-- Supplied entries follows --

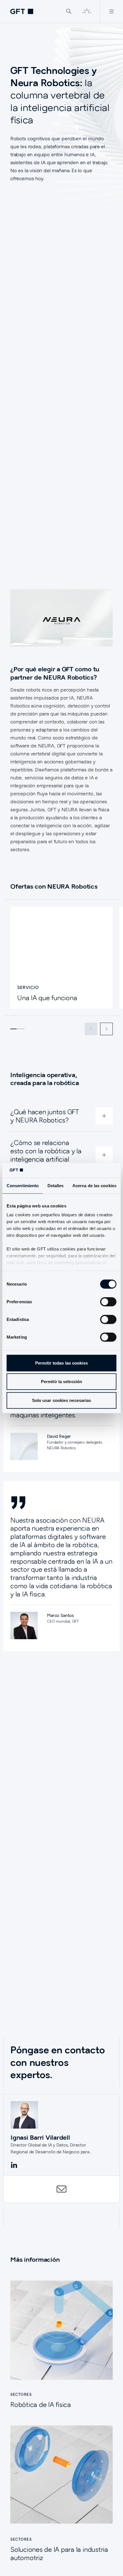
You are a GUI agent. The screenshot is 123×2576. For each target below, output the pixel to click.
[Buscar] (69, 11)
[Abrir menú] (111, 11)
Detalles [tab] (55, 1185)
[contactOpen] (61, 2189)
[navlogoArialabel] (21, 11)
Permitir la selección (61, 1381)
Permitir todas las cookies (61, 1363)
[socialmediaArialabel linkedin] (14, 2165)
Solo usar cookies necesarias (61, 1400)
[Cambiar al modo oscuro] (86, 11)
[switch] (108, 1301)
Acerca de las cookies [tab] (94, 1185)
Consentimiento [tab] (23, 1185)
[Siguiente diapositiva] (106, 1029)
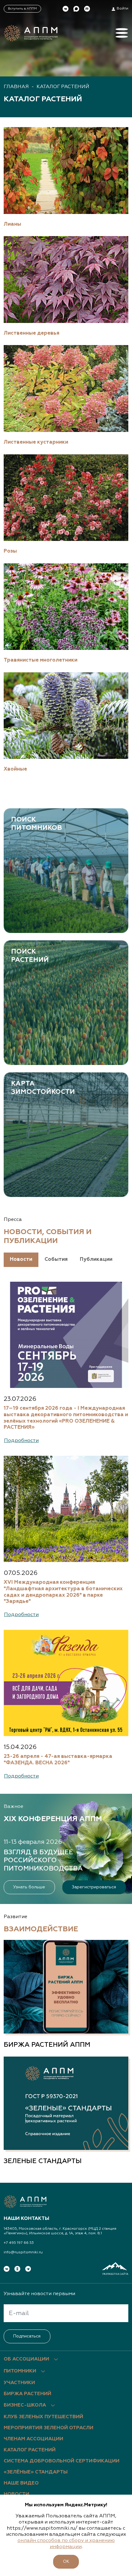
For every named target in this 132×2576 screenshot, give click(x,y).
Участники (19, 2382)
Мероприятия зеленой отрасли (48, 2428)
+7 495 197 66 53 (19, 2243)
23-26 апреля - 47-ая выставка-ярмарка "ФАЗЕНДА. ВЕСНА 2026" (58, 1760)
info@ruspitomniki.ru (23, 2252)
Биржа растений (27, 2393)
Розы (10, 551)
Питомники (20, 2371)
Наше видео (21, 2483)
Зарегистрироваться (94, 1887)
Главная (16, 86)
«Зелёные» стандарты (36, 2472)
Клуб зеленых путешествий (43, 2417)
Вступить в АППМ (22, 8)
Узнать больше (29, 1887)
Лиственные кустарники (36, 442)
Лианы (12, 224)
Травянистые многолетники (40, 660)
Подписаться (27, 2336)
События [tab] (56, 1259)
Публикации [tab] (96, 1259)
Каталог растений (63, 86)
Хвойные (15, 769)
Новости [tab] (21, 1259)
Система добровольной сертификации (61, 2461)
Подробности (21, 1440)
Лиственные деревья (31, 333)
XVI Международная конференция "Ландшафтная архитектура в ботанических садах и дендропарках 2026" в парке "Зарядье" (63, 1592)
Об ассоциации (26, 2359)
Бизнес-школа (25, 2405)
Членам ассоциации (33, 2439)
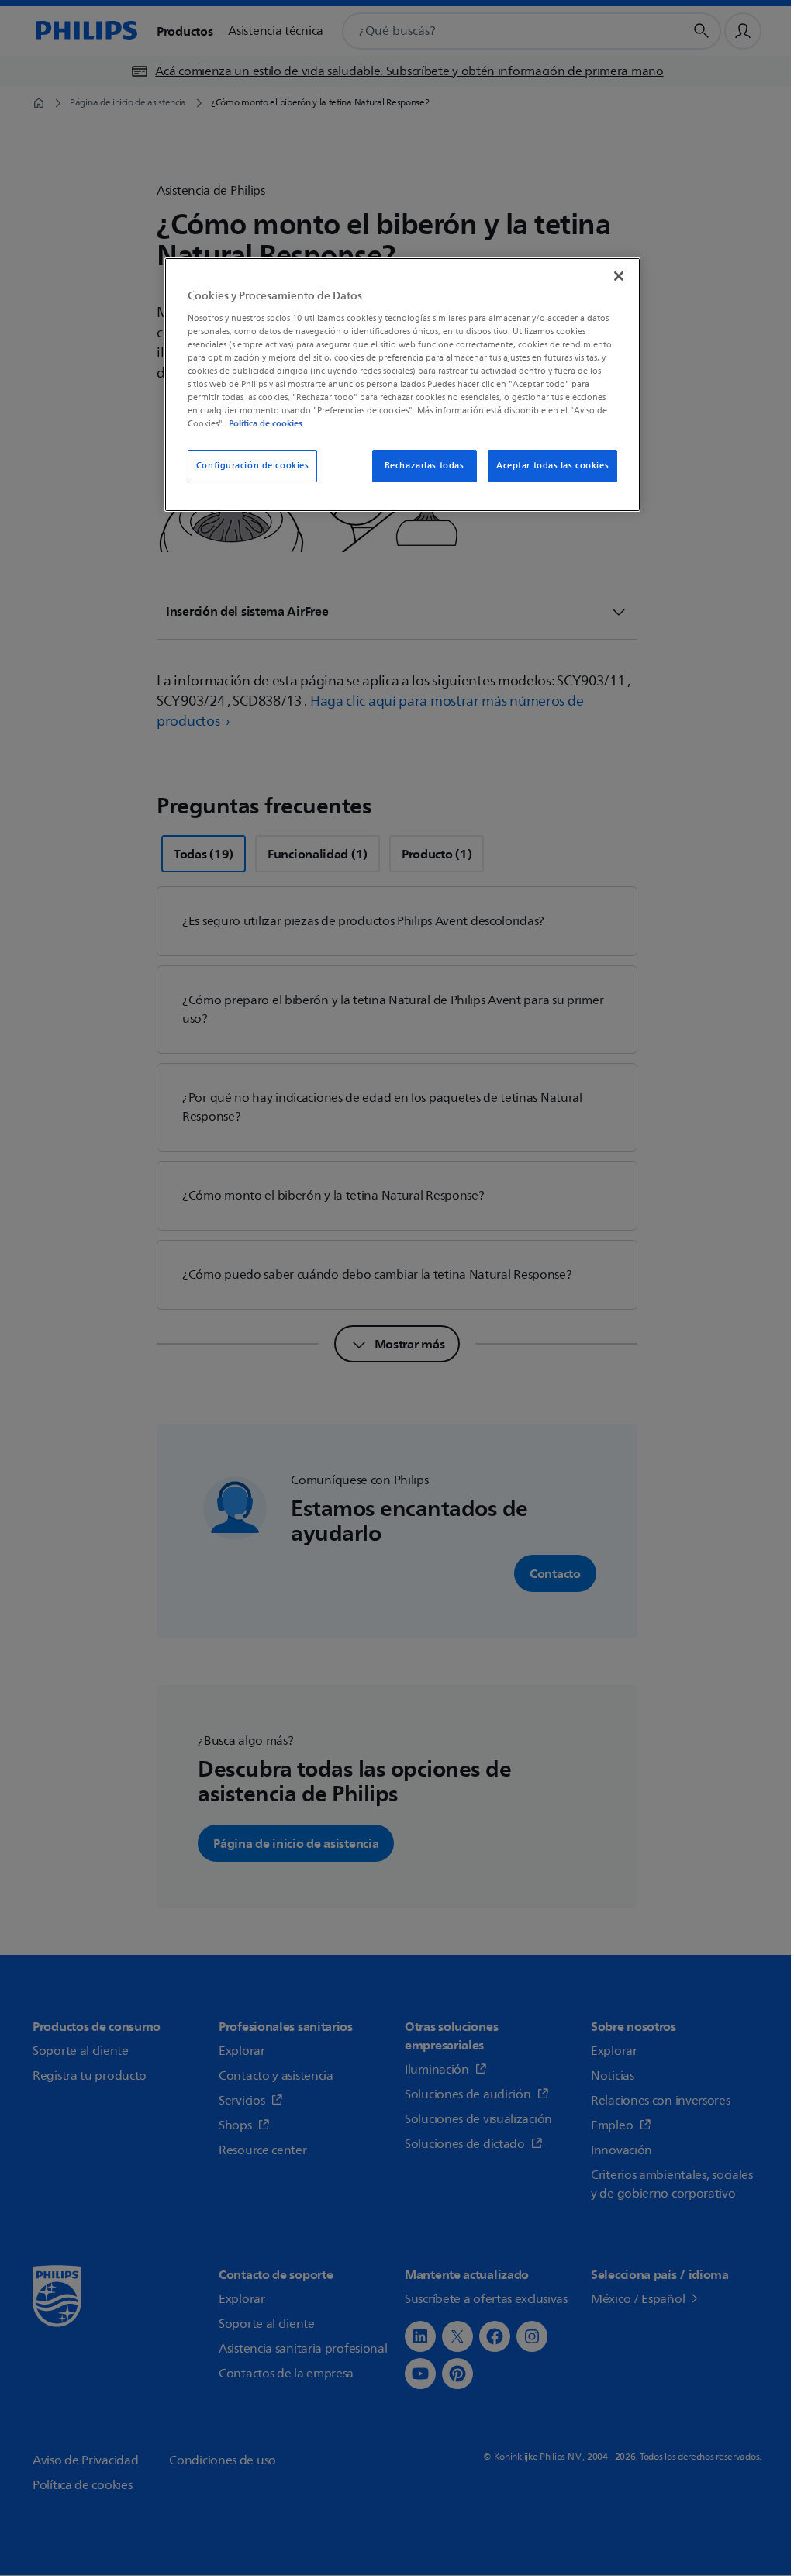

-- Supplied entries concluded --

Line by line and exactly, reproduce the span from the line with "Главная (16, 86)" through the end of the data above, both ends included, with pictures left out.

* **Answer to this problem**:
Главная (16, 86)
«Зелёные» стандарты (36, 2472)
Клуб зеленых путешествий (43, 2417)
Вступить в АППМ (22, 8)
Узнать больше (29, 1887)
Лиственные кустарники (36, 442)
Лианы (12, 224)
Травянистые многолетники (40, 660)
Подписаться (27, 2336)
События [tab] (56, 1259)
Публикации [tab] (96, 1259)
Каталог растений (63, 86)
Хвойные (15, 769)
Новости [tab] (21, 1259)
Система добровольной сертификации (61, 2461)
Подробности (21, 1440)
Лиственные деревья (31, 333)
XVI Международная конференция "Ландшафтная архитектура в ботанических садах и дендропарках 2026" в парке "Зарядье" (63, 1592)
Об ассоциации (26, 2359)
Бизнес-школа (25, 2405)
Членам ассоциации (33, 2439)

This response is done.